I'm 25. Two years ago I was debt free. Scholarships paid for college. Parents paid living expenses. My car was a graduation present from high school.
'At 23, one year after graduating in business, I was given a diagnosis of possible Multiple Sclerosis. In the last two years I've built up more than $20,000 in credit card and medical debt.
'But most of it was travel related. Might as well travel while I feel good. Why the hell not, right?'
This comment by brint appeared in a long thread on I Will Teach You To Be Rich.
I'm 19 years old and I am $148,000 in debt. I go to a private school that costs me $47,000 per year. My parents were kind enough to pay the first year of tuition for me, but I am on my own after that.
'The only reason I am staying in this university is that I have an unbelievable job doing research at a nearby Ivy league material school. My only option to remove this debt is to transfer to a state school, which I can't bring myself to do.
'My solution for solving this debt: 80-hour work weeks for startup companies in exchange for equity only. I'll give myself three months at a new startup to see if it will make it; if not I'll move on. I will likely start my own company in a few years, once I learn from the mistakes of the others.

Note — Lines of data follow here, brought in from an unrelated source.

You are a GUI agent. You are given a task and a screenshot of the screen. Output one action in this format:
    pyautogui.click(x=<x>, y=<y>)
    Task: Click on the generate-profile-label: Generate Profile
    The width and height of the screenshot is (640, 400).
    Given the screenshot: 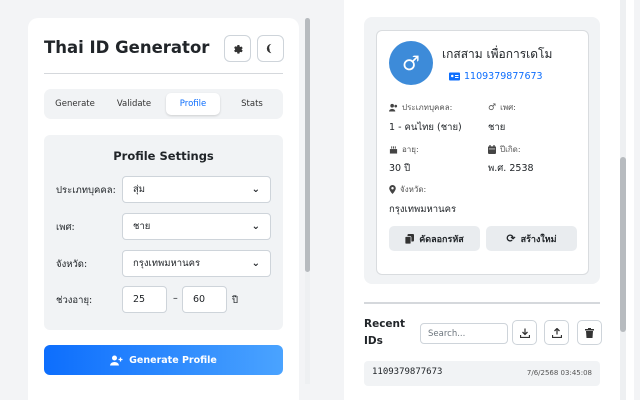 What is the action you would take?
    pyautogui.click(x=173, y=360)
    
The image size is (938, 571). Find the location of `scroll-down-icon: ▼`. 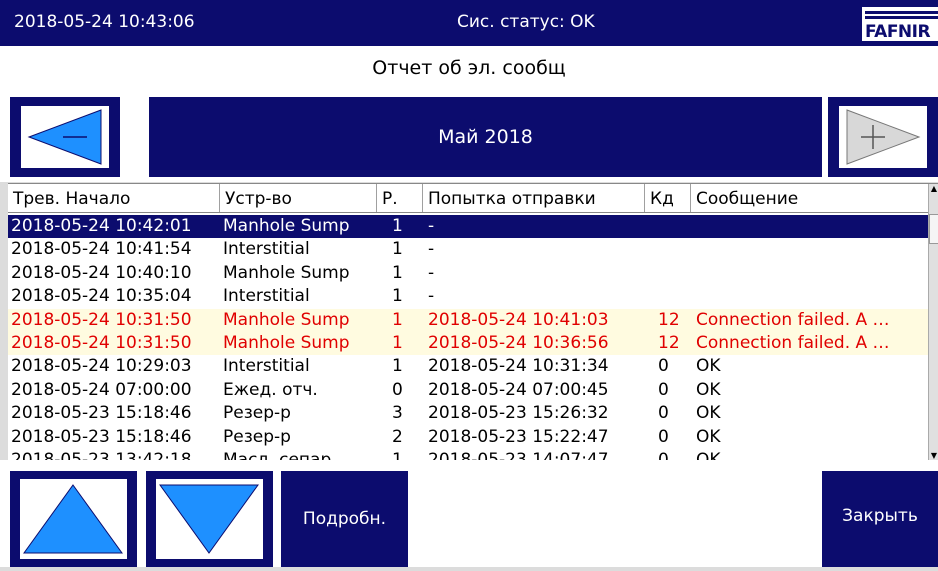

scroll-down-icon: ▼ is located at coordinates (934, 456).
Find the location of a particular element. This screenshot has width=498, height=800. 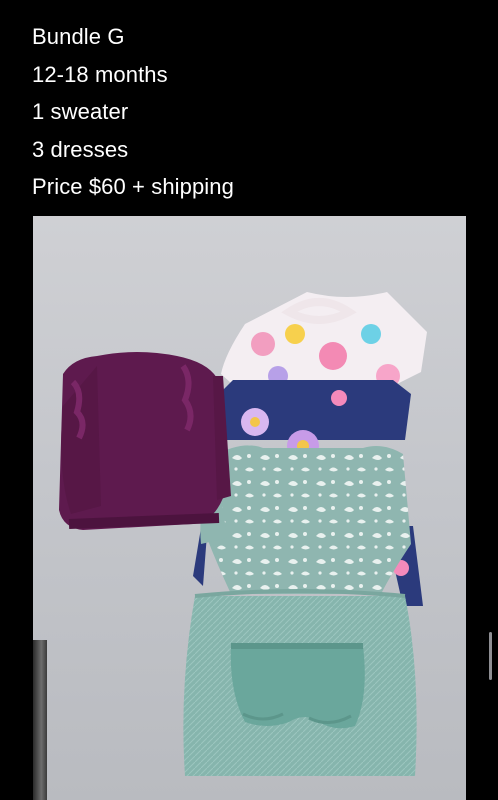

dress-count-line: 3 dresses is located at coordinates (80, 149).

'If anyone that is reading this is interested in a smart, enthusiastic undergrad to join their startup, please don't hesitate to contact me. I'd be more than willing to drop out if the opportunity strikes.'
This comment by allan appeared in a long thread on I Will Teach You To Be Rich.
'I did two years community college back home, so only had two years left. Fortunately, I come from a society where it is the responsibility of the parents to pay for the child's education. (I value this tremendously now).

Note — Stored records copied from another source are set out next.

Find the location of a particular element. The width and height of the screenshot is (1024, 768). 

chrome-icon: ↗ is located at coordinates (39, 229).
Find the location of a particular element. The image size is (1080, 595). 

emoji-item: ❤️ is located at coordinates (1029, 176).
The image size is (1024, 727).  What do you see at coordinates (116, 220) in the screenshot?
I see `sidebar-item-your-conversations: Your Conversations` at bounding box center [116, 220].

'I had no clue about finances and started applying for credit cards so that I can get the free T-shirts on campus. Ended up getting over 10 credit cards and racked up around $6,000 in debts spread over the cards. I could not afford to pay this as a student so i said eff it! I was hounded for, like, six years by credit card companies and third party credit agencies to pay up … but I never did.
'Fast forward eleven years, my credit score is now at 719, I have about $350K in savings with no debts (apart from the severely late debts accumulated long time back. I have the capability to pay now, but credit companies that I defaulted don't even know what im talking about when i talk to them and besides a financial guru once said that its no use paying them back if you have gone into serious collections unless it makes you feel good to do so.)'
'I'm 31. So those people out there who effed up, don't worry, there is still time to salvage the situation (but only if you realise the problem and never repeat it).'
This comment by Nony-mouse appeared in a long thread on I Will Teach You To Be Rich.